È fuorviante leggere la vicenda del “licenziamento” del sottosegretario leghista Armando Siri con gli occhiali della contrapposizione tra garantismo e giustizialismo. Non perché quegli aspetti non ci siano: al contrario, l’intreccio perverso tra politica- giustizia- informazione è scattato puntuale come sempre. Quanto perché la dimensione di analisi più propria riguarda i rapporti di forza all’interno della maggioranza e il ruolo che in quest’ambito prova a ritagliarsi il presidente del Consiglio. E’ incontestabile che nel primo anno di governo gialloverde Matteo Salvini abbia via via assunto un profilo così forte da oscurare gli altri due.

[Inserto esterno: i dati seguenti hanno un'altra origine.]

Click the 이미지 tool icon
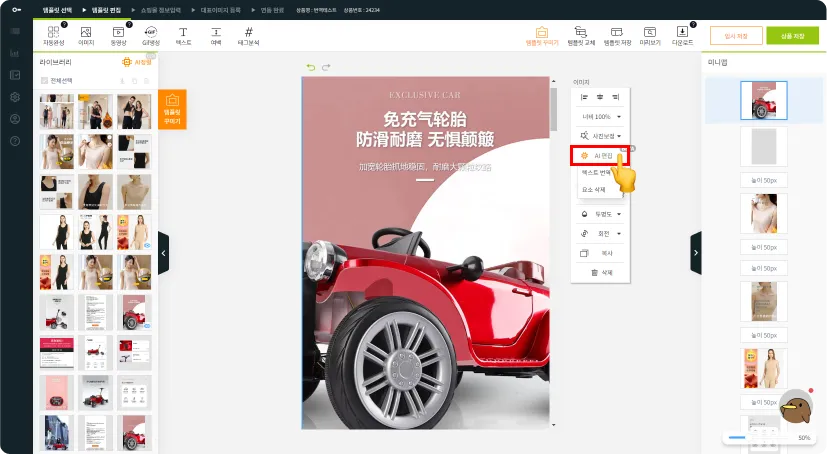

Un consenso prima mediatico, poi politico e infine anche elettorale, stando ai risultati delle tornate amministrative ed in attesa del voto europeo di fine mese, a cui finora nulla sembrava in grado di opporsi. Il tutto a dispetto dei numeri del 4 marzo 2018 che avevano consegnato all’M5S un pacchetto di voti grande circa il doppio di quello del Carroccio.

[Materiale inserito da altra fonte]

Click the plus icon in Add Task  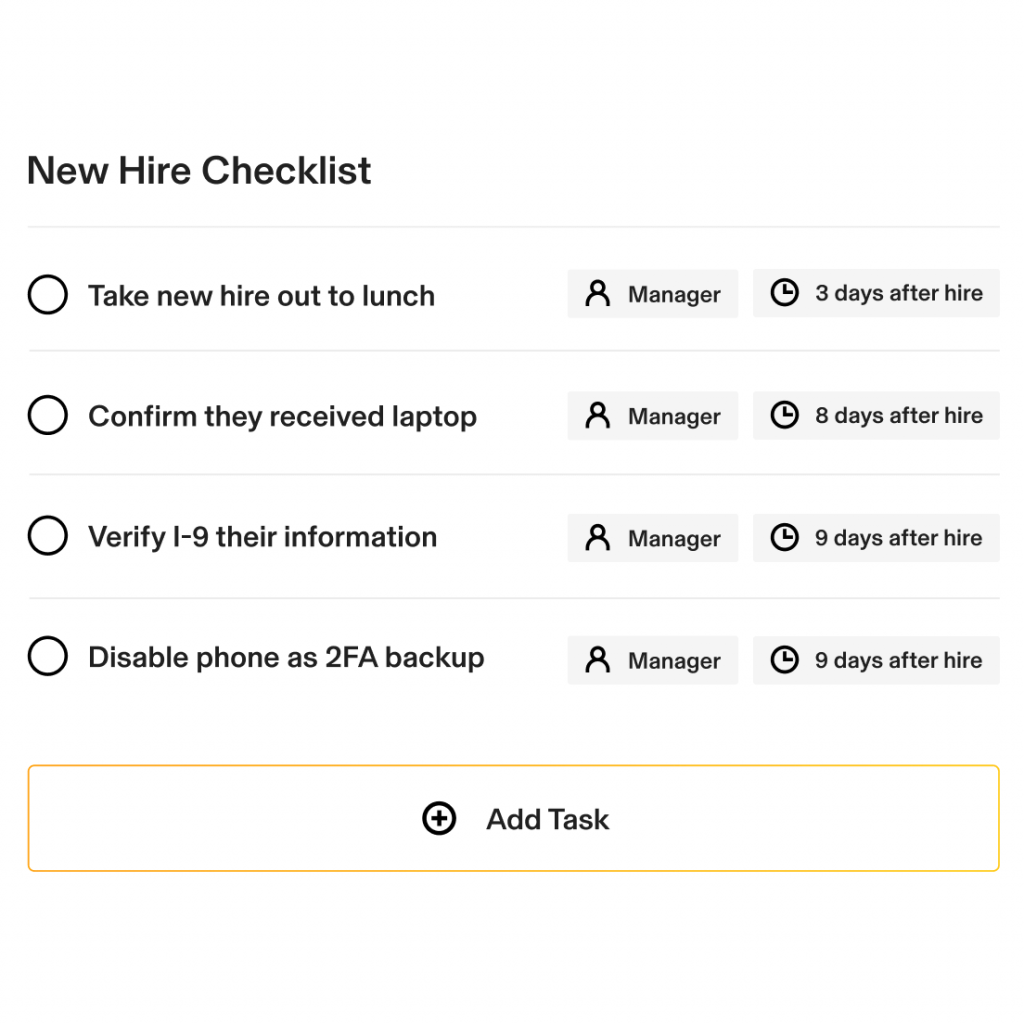[439, 818]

Il fatto che i Cinquestelle stiano cercando di recuperare spazi di manovra a discapito dell’alleato “cannibalizzante” e abbiano scelto di farlo su un terreno per loro fortemente identitario è fin troppo logico. Sorprendente è sorprendersi: l’anomalia, chiamiamola così, era quella di prima; non certo l’affondo di adesso. Ora Salvini farà la crisi? Forse. Ma forse no. Il suo paniere si è nutrito dello scontro con gli immigrati: bersaglio facilissimo e indifeso. Sul fronte economico, che è quello che sta maggiormente a cuore all’elettorato leghista, i risultati invece scarseggiano. Andare al voto col rischio di ritrovarsi certamente più forte ma altrettanto certamente più isolato, avendo contro il pezzo di Paese che un anno fa assieme a lui è stato premiato in quanto più “innovativo” e che a quel punto non avrebbe altra scelta che salire sulle barricate, e infine dover procedere ( con chi: con FI, con la Meloni?) con il fardello di una manovra economica lacrime e sangue, minaccia di trasformarsi un boomerang. Anche continuare con l’attuale alleanza, posto che sia possibile, comporta prezzi da pagare.

Ma la politica non è una marcia trionfale: piuttosto l’abilità di sapere sfruttare volgendoli a proprio vantaggio le torsioni della realtà. Sapendolo fare, si ottengono forti soddisfazioni. Altrimenti si abbozza.